A Recorrente terminou as respetivas alegações formulando as seguintes conclusões: « I. A Recorrente impugna a decisão de facto, considerando incorretamente julgados o ponto 3. da matéria de facto dada como provada, pois considera que nenhuma prova foi feita, bem como a factualidade constante dos números I, II, III, IV, V, VI, VII, VIII, IX, X, XI, XII e XIII da Matéria de Facto Não Provada, que considerou ter ficado provada.

  1. As razões da discordância da decisão da matéria de facto ora impugnada, resultam desde logo da violação das regras do ónus da prova. Com efeito, III. nos termos do disposto no artigo 75.º, n.º 1 da Lei Geral Tributária, existe uma presunção legal de veracidade das declarações dos contribuintes, bem como dos dados que constam da sua contabilidade e escrita, pelo que é à AT que cabe o ónus da prova da verificação dos respetivos indícios ou pressupostos da tributação.

  2. Para fazer cessar a presunção de veracidade a favor do contribuinte, prevista no artigo 75.º da LGT, é suficiente que a AT demonstre a existência de “indícios fundados” de que por detrás dos documentos não está a realidade que normalmente refletem e comprovam.

  3. Só que no caso dos autos, não ficaram demonstrados por parte da AT quaisquer indícios fundados, pelo que lhe caberia o ónus da prova dos mesmos, o que não ocorreu.

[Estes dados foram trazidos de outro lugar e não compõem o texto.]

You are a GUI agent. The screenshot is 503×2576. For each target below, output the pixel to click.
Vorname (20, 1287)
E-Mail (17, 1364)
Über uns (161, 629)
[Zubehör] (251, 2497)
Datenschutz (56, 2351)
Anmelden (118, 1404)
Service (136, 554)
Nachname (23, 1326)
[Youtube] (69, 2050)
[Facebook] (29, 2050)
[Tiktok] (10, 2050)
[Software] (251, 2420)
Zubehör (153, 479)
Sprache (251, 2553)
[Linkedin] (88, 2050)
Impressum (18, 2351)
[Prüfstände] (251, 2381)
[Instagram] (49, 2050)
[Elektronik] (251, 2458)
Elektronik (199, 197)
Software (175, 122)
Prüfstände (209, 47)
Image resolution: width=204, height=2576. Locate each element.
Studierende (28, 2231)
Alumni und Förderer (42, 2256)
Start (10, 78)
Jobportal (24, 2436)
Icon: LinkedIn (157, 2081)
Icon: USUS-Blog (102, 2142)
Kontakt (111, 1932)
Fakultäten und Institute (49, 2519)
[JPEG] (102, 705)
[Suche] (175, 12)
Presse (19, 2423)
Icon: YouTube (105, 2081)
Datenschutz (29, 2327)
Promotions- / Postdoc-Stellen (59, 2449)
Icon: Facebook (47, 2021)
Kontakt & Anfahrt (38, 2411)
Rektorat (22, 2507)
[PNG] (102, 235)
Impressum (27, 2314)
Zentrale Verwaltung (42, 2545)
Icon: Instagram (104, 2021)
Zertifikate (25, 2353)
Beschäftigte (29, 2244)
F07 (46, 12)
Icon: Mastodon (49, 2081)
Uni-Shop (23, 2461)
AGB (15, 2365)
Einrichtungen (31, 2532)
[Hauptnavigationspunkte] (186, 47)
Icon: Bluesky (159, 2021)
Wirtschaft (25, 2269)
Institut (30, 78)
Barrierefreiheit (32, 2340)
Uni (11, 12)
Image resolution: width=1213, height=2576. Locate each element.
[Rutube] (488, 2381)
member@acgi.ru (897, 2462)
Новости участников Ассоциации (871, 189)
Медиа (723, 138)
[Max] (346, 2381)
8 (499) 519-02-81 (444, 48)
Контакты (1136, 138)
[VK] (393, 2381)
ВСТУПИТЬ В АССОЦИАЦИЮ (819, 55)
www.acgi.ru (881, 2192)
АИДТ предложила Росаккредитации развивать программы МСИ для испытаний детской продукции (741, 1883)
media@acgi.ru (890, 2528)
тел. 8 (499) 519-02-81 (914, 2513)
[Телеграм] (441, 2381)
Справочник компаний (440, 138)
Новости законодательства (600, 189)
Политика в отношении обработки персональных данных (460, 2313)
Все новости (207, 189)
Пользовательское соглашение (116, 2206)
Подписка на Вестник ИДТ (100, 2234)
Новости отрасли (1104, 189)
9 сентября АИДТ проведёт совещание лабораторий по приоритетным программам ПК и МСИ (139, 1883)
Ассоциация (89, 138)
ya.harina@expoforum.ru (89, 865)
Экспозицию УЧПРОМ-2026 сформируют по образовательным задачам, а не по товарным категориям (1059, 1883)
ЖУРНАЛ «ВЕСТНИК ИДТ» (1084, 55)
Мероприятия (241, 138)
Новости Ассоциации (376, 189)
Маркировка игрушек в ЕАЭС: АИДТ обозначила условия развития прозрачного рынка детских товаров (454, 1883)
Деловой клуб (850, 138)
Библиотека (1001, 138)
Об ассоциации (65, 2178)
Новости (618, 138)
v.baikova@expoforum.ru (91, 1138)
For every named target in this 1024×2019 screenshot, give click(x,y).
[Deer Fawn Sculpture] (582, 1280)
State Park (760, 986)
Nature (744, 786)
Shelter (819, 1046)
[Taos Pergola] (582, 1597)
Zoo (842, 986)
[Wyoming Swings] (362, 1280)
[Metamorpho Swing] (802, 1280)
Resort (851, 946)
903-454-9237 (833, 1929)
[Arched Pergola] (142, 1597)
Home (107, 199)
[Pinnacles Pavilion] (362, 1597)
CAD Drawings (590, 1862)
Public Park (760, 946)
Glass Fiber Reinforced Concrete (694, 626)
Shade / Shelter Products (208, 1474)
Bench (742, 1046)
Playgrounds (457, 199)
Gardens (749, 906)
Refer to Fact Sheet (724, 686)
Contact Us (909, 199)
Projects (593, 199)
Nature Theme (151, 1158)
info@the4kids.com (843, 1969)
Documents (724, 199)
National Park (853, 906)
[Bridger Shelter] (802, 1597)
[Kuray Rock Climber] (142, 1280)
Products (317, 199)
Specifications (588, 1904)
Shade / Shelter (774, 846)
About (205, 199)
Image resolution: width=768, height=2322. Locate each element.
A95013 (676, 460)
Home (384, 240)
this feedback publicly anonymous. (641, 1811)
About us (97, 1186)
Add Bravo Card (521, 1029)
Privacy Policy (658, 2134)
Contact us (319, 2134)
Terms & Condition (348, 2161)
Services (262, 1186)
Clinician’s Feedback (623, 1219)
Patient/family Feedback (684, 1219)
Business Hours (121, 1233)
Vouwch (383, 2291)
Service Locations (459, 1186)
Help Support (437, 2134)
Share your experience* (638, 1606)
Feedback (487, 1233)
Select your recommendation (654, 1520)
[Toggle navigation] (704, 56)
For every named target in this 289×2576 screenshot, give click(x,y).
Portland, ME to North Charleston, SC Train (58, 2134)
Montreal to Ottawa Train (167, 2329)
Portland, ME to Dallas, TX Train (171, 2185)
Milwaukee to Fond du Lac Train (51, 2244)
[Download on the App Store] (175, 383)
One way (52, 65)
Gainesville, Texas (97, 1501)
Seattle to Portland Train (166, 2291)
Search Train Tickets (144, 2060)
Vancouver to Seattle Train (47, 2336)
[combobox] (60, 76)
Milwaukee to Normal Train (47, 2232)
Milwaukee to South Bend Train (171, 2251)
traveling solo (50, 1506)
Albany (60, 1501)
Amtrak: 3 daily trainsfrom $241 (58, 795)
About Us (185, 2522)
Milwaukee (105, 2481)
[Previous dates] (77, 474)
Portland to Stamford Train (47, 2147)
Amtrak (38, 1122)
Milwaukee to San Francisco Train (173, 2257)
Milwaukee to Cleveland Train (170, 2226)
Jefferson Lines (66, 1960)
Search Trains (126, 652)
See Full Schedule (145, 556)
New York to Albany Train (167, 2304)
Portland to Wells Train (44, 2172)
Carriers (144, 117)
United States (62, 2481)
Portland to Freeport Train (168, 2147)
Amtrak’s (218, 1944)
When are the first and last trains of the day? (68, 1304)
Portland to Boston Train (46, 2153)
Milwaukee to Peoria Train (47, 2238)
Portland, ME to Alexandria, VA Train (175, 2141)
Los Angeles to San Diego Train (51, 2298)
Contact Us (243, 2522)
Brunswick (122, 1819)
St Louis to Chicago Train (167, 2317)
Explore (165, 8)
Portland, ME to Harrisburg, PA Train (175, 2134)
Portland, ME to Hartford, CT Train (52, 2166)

  4. Sem prescindir, mesmo que se considere ter ocorrido a cessação da presunção de veracidade da contabilidade e, consequentemente, passar para o Contribuinte o ónus da prova da existência dos factos tributários, sempre haveria lugar à aplicação do regime previsto no artigo 100.º do CPPT. Ou seja, no caso de dúvida a decisão deveria ser favorável à Impugnante.

  5. Aliás, a não ser assim, sempre seriam inúteis as impugnações sempre que confrontadas com os relatórios da inspeção tributária.

  6. Sem prescindir, o teor do ponto 3 da matéria de facto provada corresponde na íntegra ao teor dos relatórios da Inspeção Tributária sem qualquer filtragem, resultando daí meras conclusões, pelo que matéria de direito e não de facto, IX. pelo que deverá ser retirada dos factos assentes toda a matéria conclusiva por se tratar de matéria conclusiva e, como tal, de direito.

  7. Acresce que relativamente aos factos incluídos no referido ponto 3 não deveriam ter sido considerados provados.

  8. Com efeito, a ora Recorrente impugnou ambos os relatórios da Inspeção Tributária através da presente ação, meio idóneo e único admissível para o fazer.

  9. Ora, não poderá ser dado aos relatórios o valor probatório que lhe foi atribuído pelo Tribunal recorrido, quer porque o relatório foi elaborado sem o respeito pelo contraditório por parte da ora Recorrente, quer porque em sede da presente ação foi o mesmo impugnado.

  10. Sublinhe-se que o relatório da inspeção tributária foi efetuado sem qualquer obediência ao principio do contraditório, pois que toda a informação, colaboração e prestação de esclarecimentos por parte da ora Recorrente à Inspeção Tributária, foi inócua e não foi atendida sem qualquer fundamento que o justificasse.

  11. Ora, o valor probatório do relatório de inspeção está condicionado pela aplicação do princípio do contraditório.

  12. Assim, o valor probatório do relatório da inspeção tributária só poderá ter força probatória se as asserções que do mesmo constem não forem impugnadas.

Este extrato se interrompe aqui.